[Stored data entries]
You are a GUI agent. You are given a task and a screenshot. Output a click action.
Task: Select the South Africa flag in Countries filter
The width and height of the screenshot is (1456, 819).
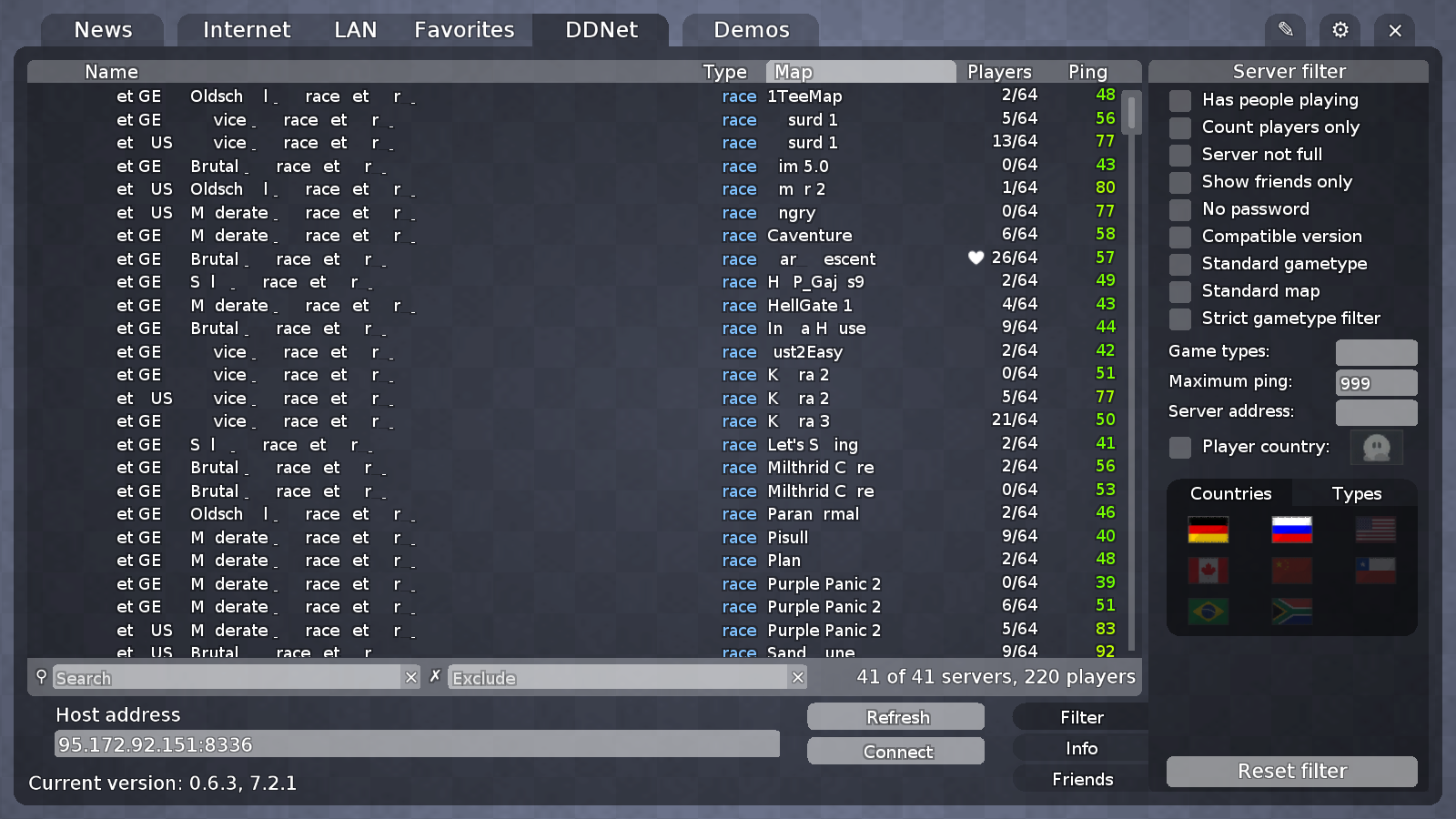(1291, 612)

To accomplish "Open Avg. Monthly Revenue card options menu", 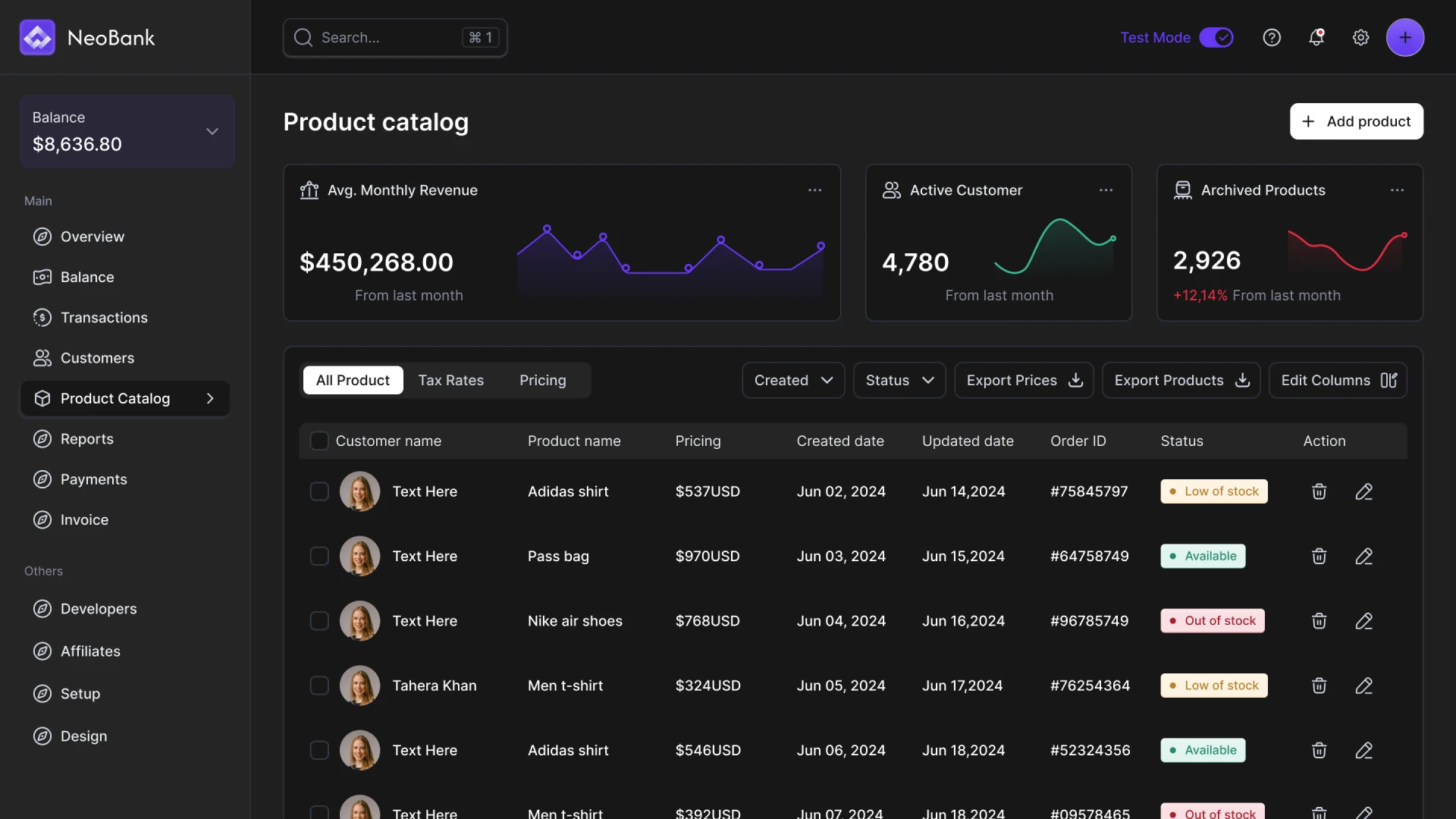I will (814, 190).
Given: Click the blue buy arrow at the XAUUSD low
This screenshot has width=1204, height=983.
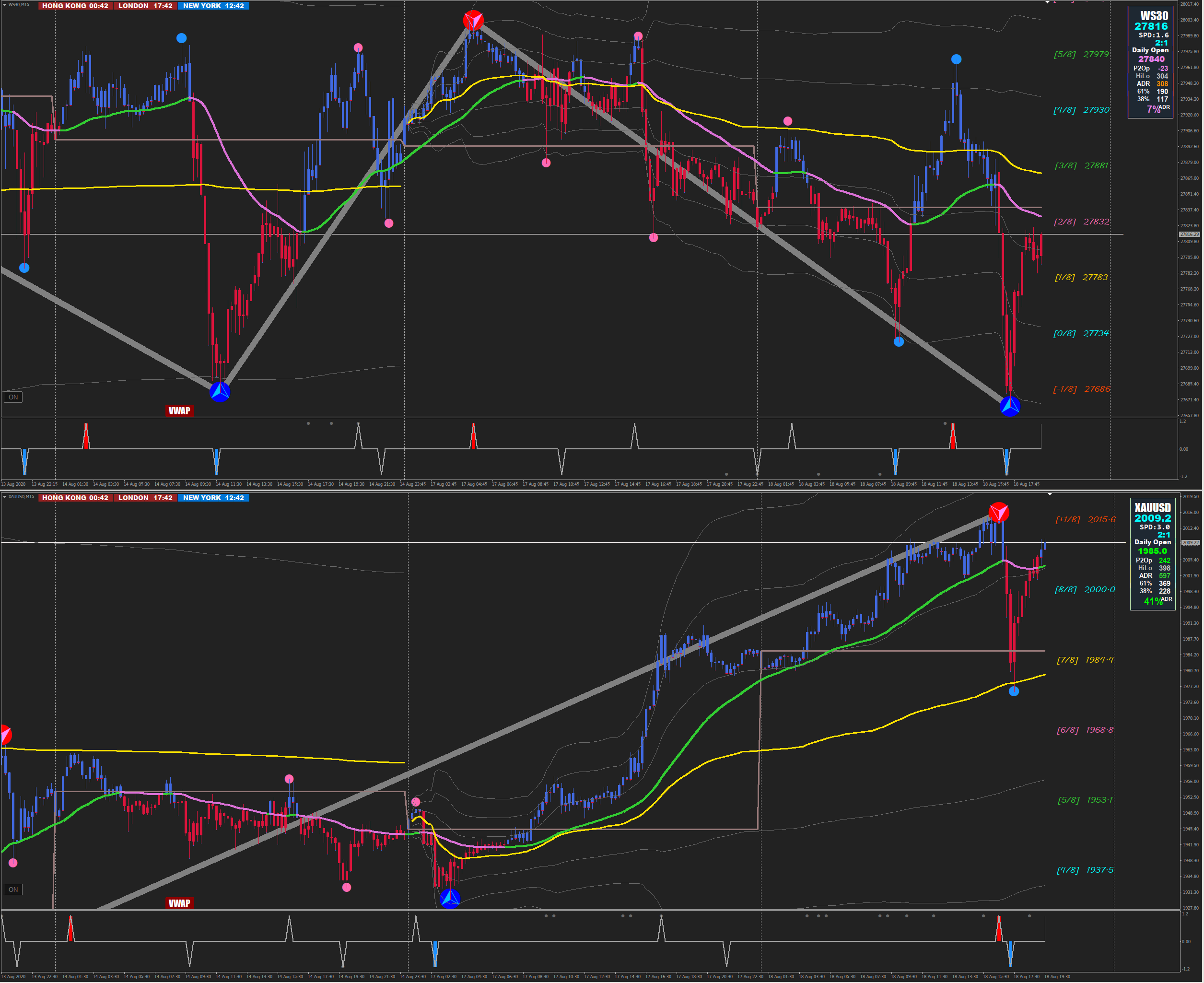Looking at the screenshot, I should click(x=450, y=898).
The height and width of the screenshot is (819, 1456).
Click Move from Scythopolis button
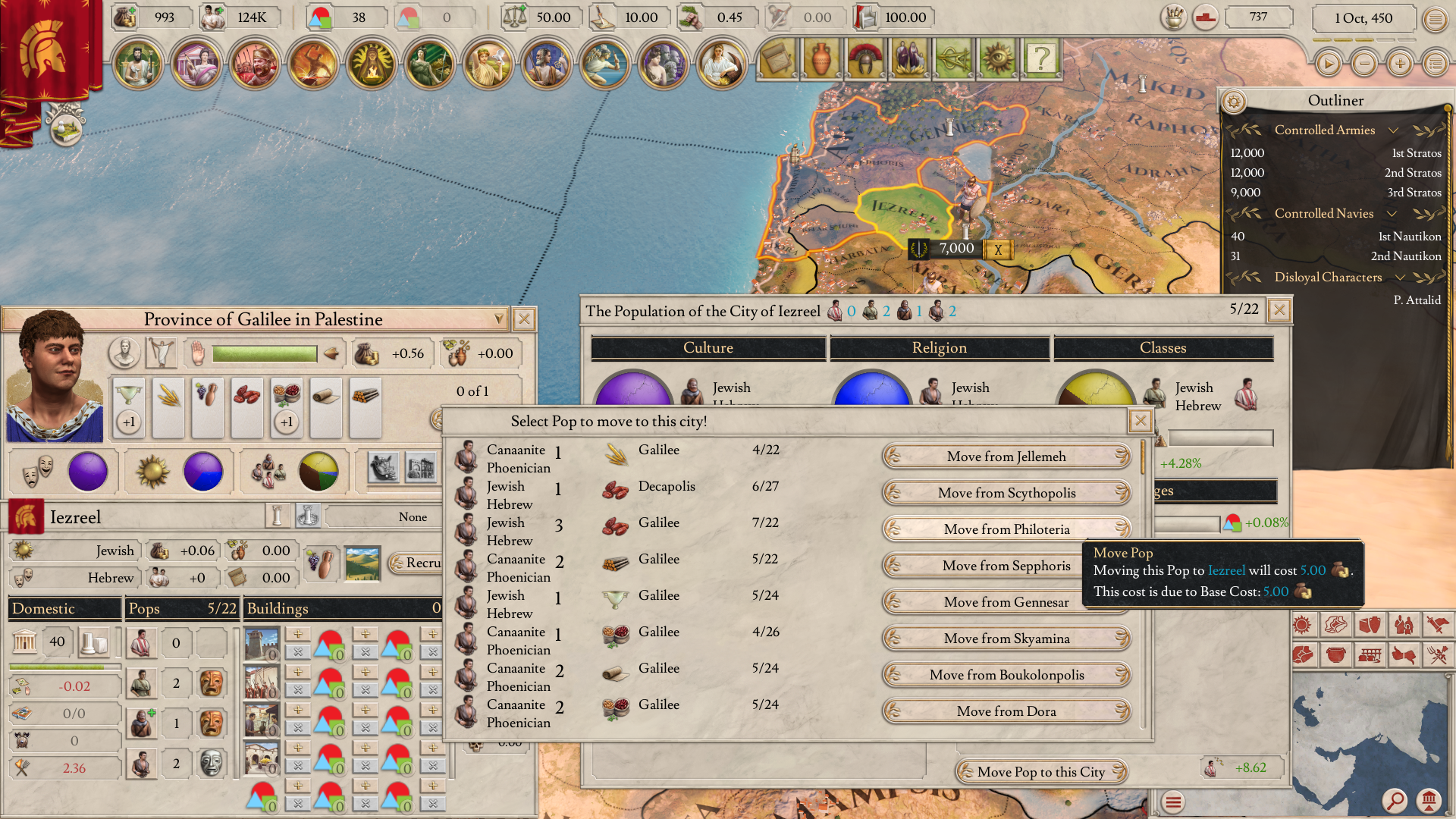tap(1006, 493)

Aim of the task - In the records above, find the line containing "This screenshot has width=1204, height=983.". Reproduce it and every line after it through the last line, omitting pictures.

Response box -
This screenshot has width=1204, height=983.
Looking at the screenshot, I should click(x=450, y=898).
The height and width of the screenshot is (819, 1456).
Click Move from Scythopolis button
tap(1006, 493)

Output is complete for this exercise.